1. **Increased Connectivity:** More connections increase vulnerability.

2. **Human Factor:** User actions contribute to incidents.
3. **Sophisticated Attacks:** Evolving tactics by cybercriminals.
4. **Complex Systems:** Modern systems’ intricacy makes them susceptible

The human factor is crucial, as user actions often contribute to incidents.

2. List the four perpetrators most likely to initiate a cyberattack.

1. **Hacktivists:** Driven by social or political motives.

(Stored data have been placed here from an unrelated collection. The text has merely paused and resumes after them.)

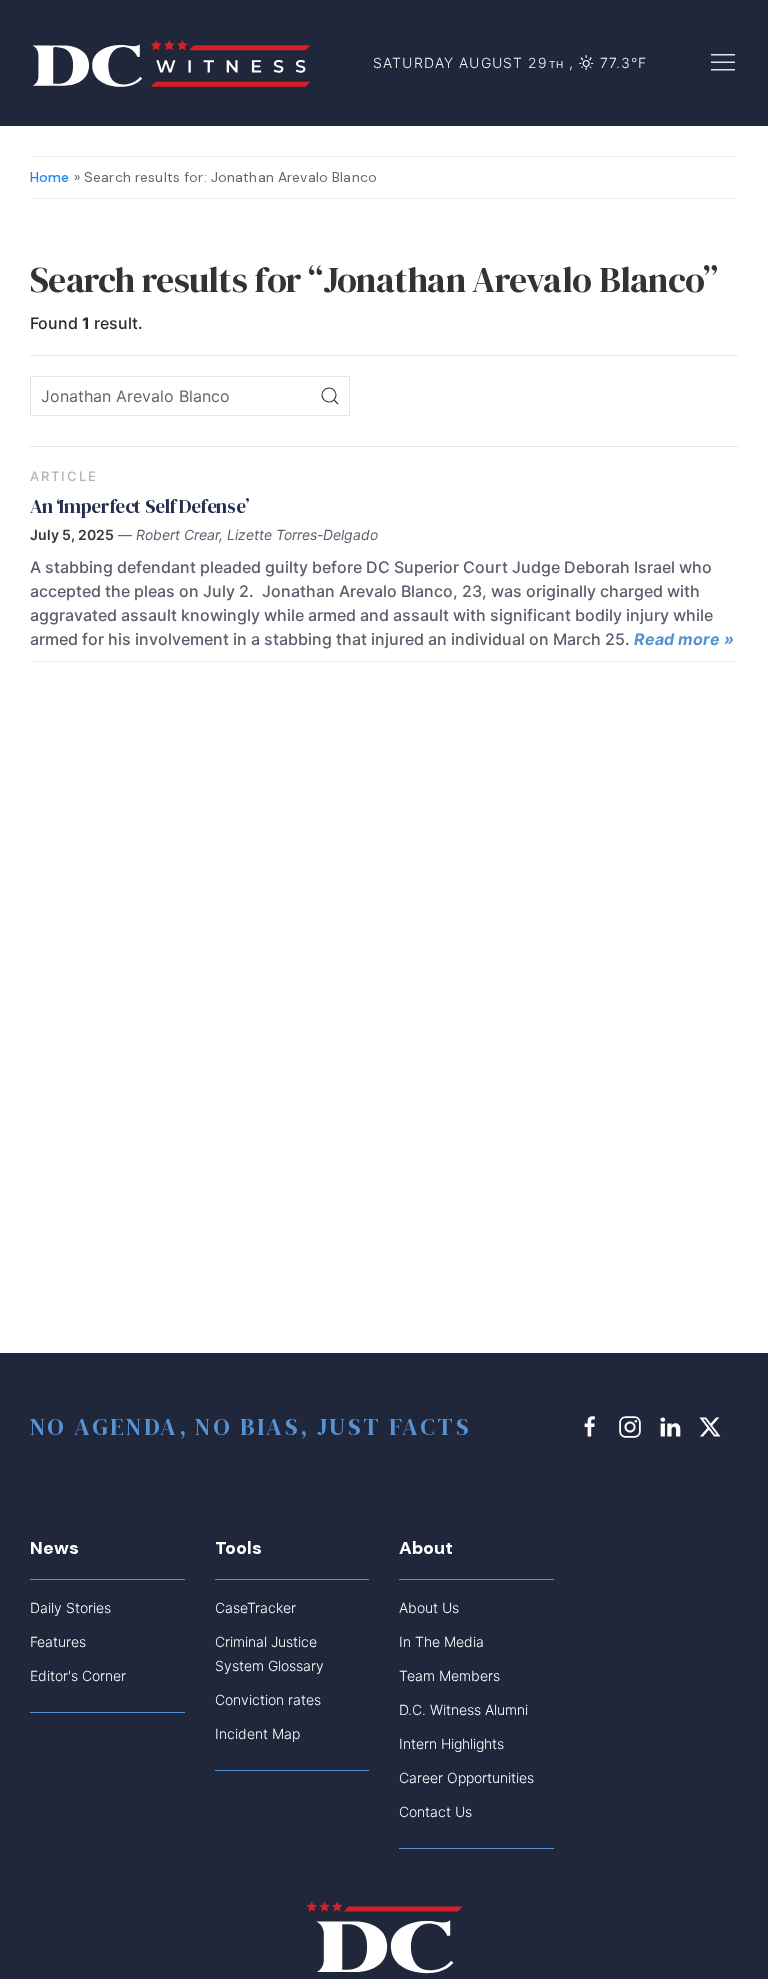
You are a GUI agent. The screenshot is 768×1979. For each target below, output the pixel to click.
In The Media (441, 1641)
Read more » (684, 639)
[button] (723, 61)
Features (58, 1641)
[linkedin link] (673, 1426)
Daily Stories (70, 1607)
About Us (429, 1607)
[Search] (330, 396)
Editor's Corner (78, 1675)
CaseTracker (255, 1607)
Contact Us (435, 1811)
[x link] (713, 1426)
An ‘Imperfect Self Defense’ (139, 506)
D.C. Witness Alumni (463, 1709)
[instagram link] (633, 1426)
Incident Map (257, 1733)
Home (50, 177)
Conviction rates (268, 1699)
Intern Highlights (451, 1743)
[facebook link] (593, 1426)
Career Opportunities (466, 1777)
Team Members (449, 1675)
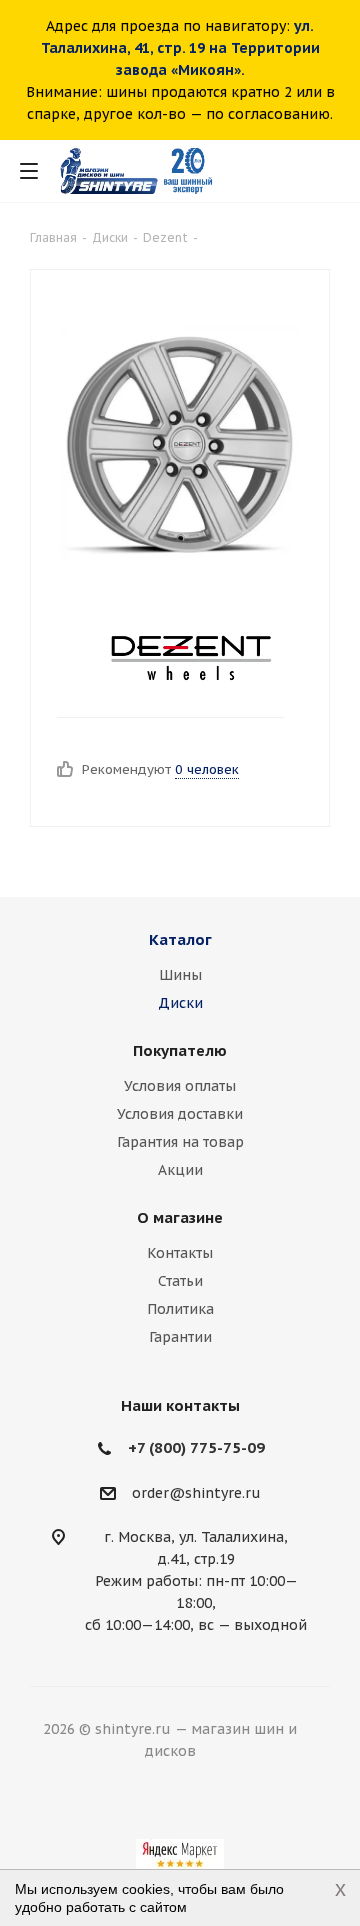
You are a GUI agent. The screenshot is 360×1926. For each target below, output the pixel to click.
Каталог (180, 939)
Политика (180, 1309)
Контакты (180, 1253)
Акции (180, 1170)
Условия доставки (180, 1114)
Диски (180, 1003)
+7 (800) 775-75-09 (196, 1447)
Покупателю (180, 1050)
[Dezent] (191, 657)
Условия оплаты (180, 1086)
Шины (180, 975)
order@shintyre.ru (196, 1493)
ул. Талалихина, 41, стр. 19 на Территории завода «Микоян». (180, 48)
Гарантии (180, 1337)
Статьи (180, 1281)
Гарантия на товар (180, 1142)
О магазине (180, 1217)
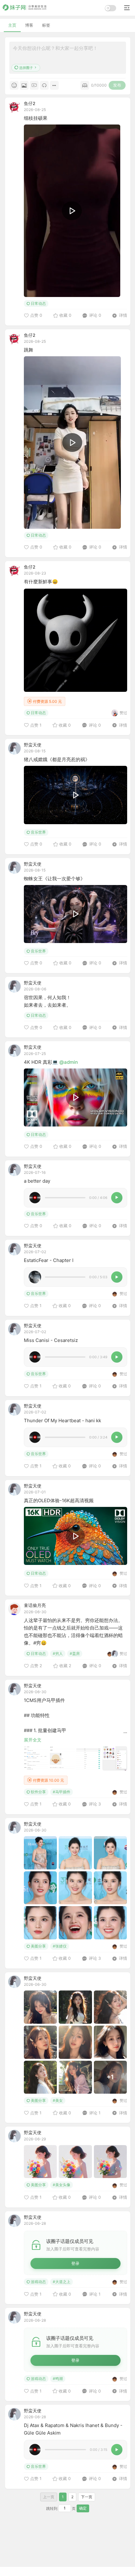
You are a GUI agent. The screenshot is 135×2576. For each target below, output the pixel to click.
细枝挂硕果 (35, 118)
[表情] (14, 85)
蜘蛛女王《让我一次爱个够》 (54, 879)
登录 (75, 2263)
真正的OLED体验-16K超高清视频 (59, 1500)
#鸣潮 (58, 2378)
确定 (83, 2508)
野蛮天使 (32, 744)
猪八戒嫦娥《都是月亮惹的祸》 (57, 759)
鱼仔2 (29, 103)
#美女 (58, 2100)
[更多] (54, 85)
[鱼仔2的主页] (14, 107)
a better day (37, 1181)
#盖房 (75, 1653)
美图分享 (38, 1946)
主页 (12, 25)
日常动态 (38, 303)
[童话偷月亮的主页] (14, 1609)
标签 (46, 25)
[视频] (34, 85)
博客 (29, 25)
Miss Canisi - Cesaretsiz (51, 1340)
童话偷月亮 (35, 1605)
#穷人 (58, 1653)
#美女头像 (61, 2184)
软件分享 (38, 1791)
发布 (117, 84)
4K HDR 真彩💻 (41, 1062)
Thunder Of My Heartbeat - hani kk (62, 1420)
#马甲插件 (61, 1791)
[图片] (24, 85)
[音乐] (44, 85)
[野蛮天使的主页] (14, 748)
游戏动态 (38, 2281)
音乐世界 (38, 832)
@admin (68, 1062)
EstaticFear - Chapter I (48, 1260)
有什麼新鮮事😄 (41, 582)
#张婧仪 (60, 1946)
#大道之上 (61, 2281)
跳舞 (28, 350)
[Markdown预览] (84, 85)
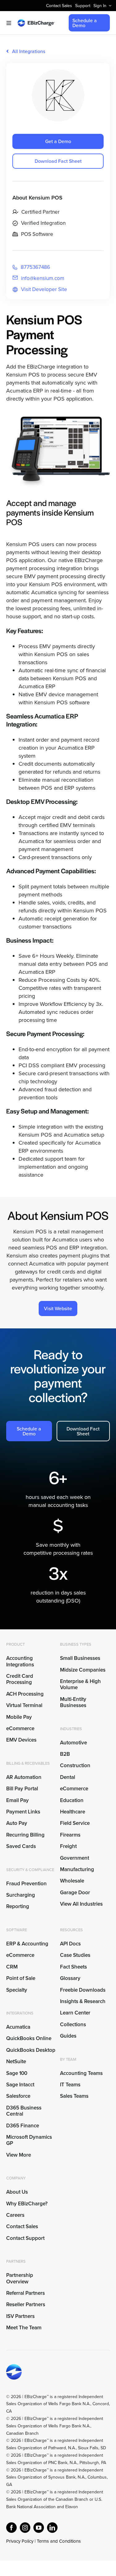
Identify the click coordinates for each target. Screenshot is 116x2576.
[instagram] (25, 2527)
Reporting (17, 1906)
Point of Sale (20, 1978)
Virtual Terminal (24, 1705)
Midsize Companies (82, 1669)
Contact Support (25, 2238)
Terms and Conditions (59, 2541)
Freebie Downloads (82, 1990)
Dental (67, 1777)
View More (18, 2154)
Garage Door (75, 1892)
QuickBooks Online (28, 2038)
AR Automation (23, 1777)
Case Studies (75, 1955)
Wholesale (72, 1880)
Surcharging (20, 1895)
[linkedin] (52, 2527)
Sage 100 (16, 2073)
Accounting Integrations (20, 1661)
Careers (15, 2215)
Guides (68, 2035)
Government (74, 1858)
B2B (65, 1754)
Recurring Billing (25, 1834)
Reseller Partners (25, 2304)
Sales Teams (74, 2096)
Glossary (70, 1978)
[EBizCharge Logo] (36, 22)
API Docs (70, 1943)
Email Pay (17, 1800)
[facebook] (11, 2527)
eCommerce (20, 1728)
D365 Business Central (23, 2110)
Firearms (70, 1834)
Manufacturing (77, 1869)
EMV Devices (21, 1739)
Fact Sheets (73, 1966)
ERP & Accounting (27, 1943)
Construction (75, 1765)
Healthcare (72, 1811)
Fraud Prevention (26, 1883)
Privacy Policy (19, 2541)
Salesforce (18, 2096)
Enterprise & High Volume (80, 1684)
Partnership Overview (19, 2278)
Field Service (75, 1823)
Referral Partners (25, 2293)
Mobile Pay (19, 1717)
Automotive (73, 1742)
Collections (73, 2024)
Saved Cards (21, 1846)
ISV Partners (20, 2316)
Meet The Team (23, 2327)
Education (72, 1800)
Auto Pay (16, 1823)
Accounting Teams (81, 2073)
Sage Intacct (20, 2084)
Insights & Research (82, 2001)
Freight (68, 1846)
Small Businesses (80, 1658)
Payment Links (23, 1811)
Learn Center (75, 2012)
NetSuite (16, 2061)
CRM (12, 1966)
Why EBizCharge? (27, 2203)
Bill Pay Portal (22, 1788)
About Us (17, 2191)
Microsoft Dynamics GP (29, 2140)
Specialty (16, 1990)
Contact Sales (22, 2226)
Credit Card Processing (19, 1679)
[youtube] (38, 2527)
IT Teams (70, 2084)
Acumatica (18, 2027)
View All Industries (81, 1903)
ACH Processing (25, 1693)
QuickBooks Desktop (30, 2050)
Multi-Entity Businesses (74, 1702)
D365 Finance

2. **Cybercriminals:** Motivated by financial gain, often using ransomware.
3. **Nation-states:** Engaged in cyber-espionage or geopolitical motives.
4. **Insiders:** Individuals with internal access exploiting their position.

3.What is the meaning of attack vector?

* An attack vector is the pathway or method that a cyber threat uses to exploit vulnerabilities and
compromise a system or network. It can include methods such as phishing emails, malware, software
vulnerabilities, or other means by which an attacker gains unauthorized access.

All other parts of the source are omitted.